The point here is that in the two most recent statewide recounts of a major race — for governor or Senate — the starting margin between the two candidates was less than 300 votes. That’s miles and miles away from where we are in either the Senate or governor’s race in Florida. And, as Harry Enten notes in his terrific piece on why Nelson is going to need a miracle to win, the 2004 Washington governor’s race and the 2008 Minnesota Senate race are not anomalous when it comes to recounts. Writes Harry:

“According to a FairVote database of statewide recounts from 2000 to 2015, the average recount moves the margin by 0.02 points. Nelson needs the margin to move by nearly eight times as much. … In terms of pure votes, it doesn’t look any better for Nelson. The average recount from 2000 to 2015 shifted the result by 282 votes. You don’t need to be a math wizard to know that 282 is considerably less than 12,000. The maximum change in the margin in any recount from 2000 to 2015 was 1,247 votes.”

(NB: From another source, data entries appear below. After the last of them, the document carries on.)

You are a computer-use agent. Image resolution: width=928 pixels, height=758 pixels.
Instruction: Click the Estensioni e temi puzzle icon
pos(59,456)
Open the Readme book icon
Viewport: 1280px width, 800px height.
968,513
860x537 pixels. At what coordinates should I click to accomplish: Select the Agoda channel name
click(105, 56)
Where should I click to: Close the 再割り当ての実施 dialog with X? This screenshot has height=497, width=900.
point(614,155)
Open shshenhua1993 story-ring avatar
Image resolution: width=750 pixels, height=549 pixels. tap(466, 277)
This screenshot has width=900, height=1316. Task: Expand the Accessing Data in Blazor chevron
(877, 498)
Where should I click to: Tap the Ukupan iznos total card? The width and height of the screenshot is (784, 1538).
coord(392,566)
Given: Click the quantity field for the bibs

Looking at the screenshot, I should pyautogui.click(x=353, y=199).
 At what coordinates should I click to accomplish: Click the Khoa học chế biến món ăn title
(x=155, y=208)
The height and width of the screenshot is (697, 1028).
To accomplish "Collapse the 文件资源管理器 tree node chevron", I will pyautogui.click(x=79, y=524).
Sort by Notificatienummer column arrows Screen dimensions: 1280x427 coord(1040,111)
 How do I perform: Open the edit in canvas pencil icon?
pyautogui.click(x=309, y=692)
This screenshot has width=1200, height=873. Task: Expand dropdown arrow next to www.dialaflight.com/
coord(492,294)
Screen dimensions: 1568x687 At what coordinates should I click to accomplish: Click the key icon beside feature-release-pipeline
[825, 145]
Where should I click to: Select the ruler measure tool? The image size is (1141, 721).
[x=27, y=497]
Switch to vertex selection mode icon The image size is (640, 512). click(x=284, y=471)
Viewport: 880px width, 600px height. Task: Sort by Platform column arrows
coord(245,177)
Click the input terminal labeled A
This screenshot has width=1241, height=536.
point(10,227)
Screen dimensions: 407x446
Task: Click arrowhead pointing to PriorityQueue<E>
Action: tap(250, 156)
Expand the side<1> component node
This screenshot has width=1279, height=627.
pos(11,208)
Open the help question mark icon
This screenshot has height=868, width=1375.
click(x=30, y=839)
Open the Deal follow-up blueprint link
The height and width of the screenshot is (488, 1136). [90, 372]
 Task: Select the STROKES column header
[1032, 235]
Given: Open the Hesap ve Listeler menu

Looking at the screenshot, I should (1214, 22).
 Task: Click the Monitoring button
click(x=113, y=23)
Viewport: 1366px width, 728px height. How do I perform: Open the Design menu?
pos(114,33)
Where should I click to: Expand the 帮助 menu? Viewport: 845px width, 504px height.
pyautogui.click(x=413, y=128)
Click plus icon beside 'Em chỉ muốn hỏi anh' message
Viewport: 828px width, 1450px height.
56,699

Those facts — and the long history of recounts changing only races in which the original count was extremely narrow — get lost in the coverage of the various suits and countersuits both sides are lobbing at each other. President Donald Trump has added to the confusion by repeatedly insisting via Twitter that there is something nefarious going on in the state’s MANDATED recount.

“The Florida Election should be called in favor of Rick Scott and Ron DeSantis in that large numbers of new ballots showed up out of nowhere, and many ballots are missing or forged,” tweeted Trump. “An honest vote count is no longer possible-ballots massively infected. Must go with Election Night!”

Now. History is only predictive until it’s not. Senate Minority Leader Chuck Schumer, for one, seems to believe that Nelson will buck history. “When all the votes are counted in Florida, we could be just where we started at the beginning of the 115th Congress, with 48 members, even facing the worst map that we’ve ever had,” the New York Democrat insisted.

Maybe! But a victory by Nelson or Gillum, given the margins they are trailing by, would be hugely out of step with what most recounts — manual or machine — produce.